#### What to produce:
Return, unchanged, the lines from the line containing "党群工作 (1104, 164)" up to and including the line containing "Elcomsoft Password Recovery Bundle Standard".

#### Exercise inputs:
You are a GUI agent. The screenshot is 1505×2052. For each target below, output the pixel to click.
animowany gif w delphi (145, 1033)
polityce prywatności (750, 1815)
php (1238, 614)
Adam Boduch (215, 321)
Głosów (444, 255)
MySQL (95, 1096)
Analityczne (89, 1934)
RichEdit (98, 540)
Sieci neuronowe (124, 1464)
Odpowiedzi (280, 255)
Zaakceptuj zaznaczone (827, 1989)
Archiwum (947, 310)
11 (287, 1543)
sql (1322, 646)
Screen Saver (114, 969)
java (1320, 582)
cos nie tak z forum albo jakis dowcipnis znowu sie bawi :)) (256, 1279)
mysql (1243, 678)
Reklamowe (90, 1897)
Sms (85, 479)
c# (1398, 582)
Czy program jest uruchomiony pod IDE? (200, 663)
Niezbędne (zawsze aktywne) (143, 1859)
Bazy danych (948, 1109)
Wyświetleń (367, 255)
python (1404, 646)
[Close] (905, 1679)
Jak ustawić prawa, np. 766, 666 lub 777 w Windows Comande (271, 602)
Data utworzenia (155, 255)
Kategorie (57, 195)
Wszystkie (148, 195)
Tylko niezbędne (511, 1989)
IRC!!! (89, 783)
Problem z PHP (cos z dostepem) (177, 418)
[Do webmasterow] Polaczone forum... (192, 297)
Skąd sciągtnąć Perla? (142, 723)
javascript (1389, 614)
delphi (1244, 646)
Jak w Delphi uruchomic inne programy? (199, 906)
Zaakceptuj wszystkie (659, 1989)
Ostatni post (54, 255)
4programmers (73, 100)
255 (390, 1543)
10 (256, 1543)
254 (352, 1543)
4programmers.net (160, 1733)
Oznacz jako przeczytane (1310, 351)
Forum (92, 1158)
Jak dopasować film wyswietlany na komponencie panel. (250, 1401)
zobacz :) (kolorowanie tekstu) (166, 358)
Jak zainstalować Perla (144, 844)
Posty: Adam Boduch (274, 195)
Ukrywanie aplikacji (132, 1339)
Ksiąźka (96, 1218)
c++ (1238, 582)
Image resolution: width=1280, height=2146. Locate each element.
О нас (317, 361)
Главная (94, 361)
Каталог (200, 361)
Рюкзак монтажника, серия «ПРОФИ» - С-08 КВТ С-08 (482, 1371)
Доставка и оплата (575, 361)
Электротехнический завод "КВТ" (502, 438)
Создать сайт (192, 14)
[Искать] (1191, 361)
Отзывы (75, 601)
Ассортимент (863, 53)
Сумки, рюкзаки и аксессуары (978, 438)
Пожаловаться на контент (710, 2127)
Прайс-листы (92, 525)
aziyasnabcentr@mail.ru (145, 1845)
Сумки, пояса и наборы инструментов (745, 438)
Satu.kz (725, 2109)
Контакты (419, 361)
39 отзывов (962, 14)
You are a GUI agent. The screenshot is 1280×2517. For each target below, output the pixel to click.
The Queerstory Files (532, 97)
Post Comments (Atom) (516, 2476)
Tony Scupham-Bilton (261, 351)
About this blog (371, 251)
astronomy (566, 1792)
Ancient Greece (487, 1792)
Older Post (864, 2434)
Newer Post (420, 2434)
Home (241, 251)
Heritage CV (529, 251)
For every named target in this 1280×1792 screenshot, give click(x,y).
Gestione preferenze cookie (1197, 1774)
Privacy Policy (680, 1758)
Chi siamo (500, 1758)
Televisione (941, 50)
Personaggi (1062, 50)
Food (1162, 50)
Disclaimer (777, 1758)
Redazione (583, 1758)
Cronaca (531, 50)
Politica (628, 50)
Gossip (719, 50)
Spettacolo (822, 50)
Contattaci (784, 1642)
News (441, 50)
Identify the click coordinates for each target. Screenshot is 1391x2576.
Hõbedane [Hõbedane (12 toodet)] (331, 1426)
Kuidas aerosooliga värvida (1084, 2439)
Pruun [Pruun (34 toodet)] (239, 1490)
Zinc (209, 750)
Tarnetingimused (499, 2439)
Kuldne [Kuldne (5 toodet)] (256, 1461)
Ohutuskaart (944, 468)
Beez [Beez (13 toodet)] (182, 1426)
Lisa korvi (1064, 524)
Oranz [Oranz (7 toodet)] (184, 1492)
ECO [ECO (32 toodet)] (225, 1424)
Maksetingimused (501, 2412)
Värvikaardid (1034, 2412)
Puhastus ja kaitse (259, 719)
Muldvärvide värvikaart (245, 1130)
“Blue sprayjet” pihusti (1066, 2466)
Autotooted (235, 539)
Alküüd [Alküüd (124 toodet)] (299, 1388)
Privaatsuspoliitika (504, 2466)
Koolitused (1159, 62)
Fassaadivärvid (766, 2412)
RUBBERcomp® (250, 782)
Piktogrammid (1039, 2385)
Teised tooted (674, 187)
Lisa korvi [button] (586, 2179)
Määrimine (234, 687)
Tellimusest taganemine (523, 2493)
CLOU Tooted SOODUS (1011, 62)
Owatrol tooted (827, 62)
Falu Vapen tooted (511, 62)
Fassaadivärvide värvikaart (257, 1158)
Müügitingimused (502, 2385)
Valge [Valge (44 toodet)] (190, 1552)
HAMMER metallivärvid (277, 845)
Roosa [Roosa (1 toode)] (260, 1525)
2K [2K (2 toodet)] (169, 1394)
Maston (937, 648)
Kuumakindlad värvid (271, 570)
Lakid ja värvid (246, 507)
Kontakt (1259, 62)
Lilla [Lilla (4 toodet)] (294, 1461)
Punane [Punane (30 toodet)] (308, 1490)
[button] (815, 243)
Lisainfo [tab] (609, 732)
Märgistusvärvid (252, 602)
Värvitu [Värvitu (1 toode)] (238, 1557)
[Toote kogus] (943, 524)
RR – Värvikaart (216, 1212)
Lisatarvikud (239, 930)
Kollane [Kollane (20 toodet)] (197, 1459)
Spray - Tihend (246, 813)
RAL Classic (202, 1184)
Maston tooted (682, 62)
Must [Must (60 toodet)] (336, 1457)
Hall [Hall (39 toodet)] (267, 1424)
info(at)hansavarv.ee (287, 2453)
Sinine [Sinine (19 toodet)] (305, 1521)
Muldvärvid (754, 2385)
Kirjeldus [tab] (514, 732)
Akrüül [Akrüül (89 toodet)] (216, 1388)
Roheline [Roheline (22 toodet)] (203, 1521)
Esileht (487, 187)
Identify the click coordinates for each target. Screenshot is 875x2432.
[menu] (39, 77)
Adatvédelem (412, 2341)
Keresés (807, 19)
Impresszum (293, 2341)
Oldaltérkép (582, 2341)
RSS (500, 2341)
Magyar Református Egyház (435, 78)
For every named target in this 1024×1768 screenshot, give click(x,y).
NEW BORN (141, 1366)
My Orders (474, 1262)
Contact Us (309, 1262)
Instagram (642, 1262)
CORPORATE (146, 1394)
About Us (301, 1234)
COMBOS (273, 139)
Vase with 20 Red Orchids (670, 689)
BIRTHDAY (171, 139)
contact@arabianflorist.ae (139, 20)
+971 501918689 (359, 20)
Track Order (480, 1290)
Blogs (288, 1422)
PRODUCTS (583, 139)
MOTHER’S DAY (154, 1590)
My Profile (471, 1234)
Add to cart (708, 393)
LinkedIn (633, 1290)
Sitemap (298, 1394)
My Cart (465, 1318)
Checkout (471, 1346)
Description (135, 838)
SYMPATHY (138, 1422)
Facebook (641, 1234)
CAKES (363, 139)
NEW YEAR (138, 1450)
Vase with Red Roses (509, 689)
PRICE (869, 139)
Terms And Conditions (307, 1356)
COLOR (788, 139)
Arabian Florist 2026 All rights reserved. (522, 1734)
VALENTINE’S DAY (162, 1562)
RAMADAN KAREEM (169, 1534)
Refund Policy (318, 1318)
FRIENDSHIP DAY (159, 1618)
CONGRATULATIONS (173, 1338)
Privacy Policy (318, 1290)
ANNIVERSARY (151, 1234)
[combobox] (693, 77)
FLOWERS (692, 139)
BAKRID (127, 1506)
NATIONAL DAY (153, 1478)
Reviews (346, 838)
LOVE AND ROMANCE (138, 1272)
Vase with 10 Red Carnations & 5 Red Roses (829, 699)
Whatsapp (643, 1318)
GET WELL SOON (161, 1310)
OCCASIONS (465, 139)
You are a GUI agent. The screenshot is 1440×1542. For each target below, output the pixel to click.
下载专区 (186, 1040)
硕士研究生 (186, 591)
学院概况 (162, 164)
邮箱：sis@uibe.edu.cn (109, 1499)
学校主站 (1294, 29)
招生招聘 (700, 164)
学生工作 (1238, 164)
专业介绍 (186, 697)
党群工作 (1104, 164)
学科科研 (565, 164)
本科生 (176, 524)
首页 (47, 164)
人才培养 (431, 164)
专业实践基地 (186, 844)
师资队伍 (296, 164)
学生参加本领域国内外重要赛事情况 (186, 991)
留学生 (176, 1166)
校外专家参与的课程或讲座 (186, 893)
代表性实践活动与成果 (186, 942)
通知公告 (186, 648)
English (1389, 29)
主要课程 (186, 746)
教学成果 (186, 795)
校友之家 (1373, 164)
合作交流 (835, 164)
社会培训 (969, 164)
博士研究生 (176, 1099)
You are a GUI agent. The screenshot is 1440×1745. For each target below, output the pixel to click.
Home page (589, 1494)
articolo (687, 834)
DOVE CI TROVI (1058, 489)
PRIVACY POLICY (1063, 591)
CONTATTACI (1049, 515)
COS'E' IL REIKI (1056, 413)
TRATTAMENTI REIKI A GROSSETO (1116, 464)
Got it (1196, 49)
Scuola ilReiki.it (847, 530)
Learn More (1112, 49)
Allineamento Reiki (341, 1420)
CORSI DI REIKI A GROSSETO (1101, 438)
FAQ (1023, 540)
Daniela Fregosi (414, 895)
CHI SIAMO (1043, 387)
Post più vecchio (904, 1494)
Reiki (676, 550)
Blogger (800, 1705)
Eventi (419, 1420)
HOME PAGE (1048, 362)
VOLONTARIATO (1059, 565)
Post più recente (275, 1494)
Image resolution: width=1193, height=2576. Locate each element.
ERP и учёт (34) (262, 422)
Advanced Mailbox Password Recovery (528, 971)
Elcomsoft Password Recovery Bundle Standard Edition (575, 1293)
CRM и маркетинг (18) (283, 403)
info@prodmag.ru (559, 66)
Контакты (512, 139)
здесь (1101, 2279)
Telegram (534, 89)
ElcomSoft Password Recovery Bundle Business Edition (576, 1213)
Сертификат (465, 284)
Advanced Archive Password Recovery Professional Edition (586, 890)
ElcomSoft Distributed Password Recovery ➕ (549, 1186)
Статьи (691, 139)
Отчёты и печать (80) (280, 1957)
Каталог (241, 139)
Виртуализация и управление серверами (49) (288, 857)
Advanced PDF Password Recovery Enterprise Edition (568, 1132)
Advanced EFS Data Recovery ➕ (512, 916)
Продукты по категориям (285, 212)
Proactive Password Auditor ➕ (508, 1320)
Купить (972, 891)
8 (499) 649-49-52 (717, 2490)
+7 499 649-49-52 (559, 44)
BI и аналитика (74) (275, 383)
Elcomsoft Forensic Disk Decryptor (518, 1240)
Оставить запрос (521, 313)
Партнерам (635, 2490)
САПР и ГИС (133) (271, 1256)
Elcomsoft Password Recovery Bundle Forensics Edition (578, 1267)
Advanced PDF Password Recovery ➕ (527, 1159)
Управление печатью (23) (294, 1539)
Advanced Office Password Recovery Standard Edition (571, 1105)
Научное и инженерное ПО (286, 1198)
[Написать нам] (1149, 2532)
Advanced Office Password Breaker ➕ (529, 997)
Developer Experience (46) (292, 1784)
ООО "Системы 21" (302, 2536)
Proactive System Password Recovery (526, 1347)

#### Expected output:
党群工作 (1104, 164)
学科科研 (565, 164)
本科生 (176, 524)
首页 (47, 164)
人才培养 (431, 164)
专业实践基地 (186, 844)
师资队伍 (296, 164)
学生参加本领域国内外重要赛事情况 (186, 991)
留学生 (176, 1166)
校外专家参与的课程或讲座 (186, 893)
代表性实践活动与成果 (186, 942)
通知公告 (186, 648)
English (1389, 29)
主要课程 (186, 746)
教学成果 (186, 795)
校友之家 (1373, 164)
合作交流 (835, 164)
社会培训 (969, 164)
博士研究生 (176, 1099)
You are a GUI agent. The screenshot is 1440×1745. For each target below, output the pixel to click.
Home page (589, 1494)
articolo (687, 834)
DOVE CI TROVI (1058, 489)
PRIVACY POLICY (1063, 591)
CONTATTACI (1049, 515)
COS'E' IL REIKI (1056, 413)
TRATTAMENTI REIKI A GROSSETO (1116, 464)
Got it (1196, 49)
Scuola ilReiki.it (847, 530)
Learn More (1112, 49)
Allineamento Reiki (341, 1420)
CORSI DI REIKI A GROSSETO (1101, 438)
FAQ (1023, 540)
Daniela Fregosi (414, 895)
CHI SIAMO (1043, 387)
Post più vecchio (904, 1494)
Reiki (676, 550)
Blogger (800, 1705)
Eventi (419, 1420)
HOME PAGE (1048, 362)
VOLONTARIATO (1059, 565)
Post più recente (275, 1494)
Image resolution: width=1193, height=2576. Locate each element.
ERP и учёт (34) (262, 422)
Advanced Mailbox Password Recovery (528, 971)
Elcomsoft Password Recovery Bundle Standard Edition (575, 1293)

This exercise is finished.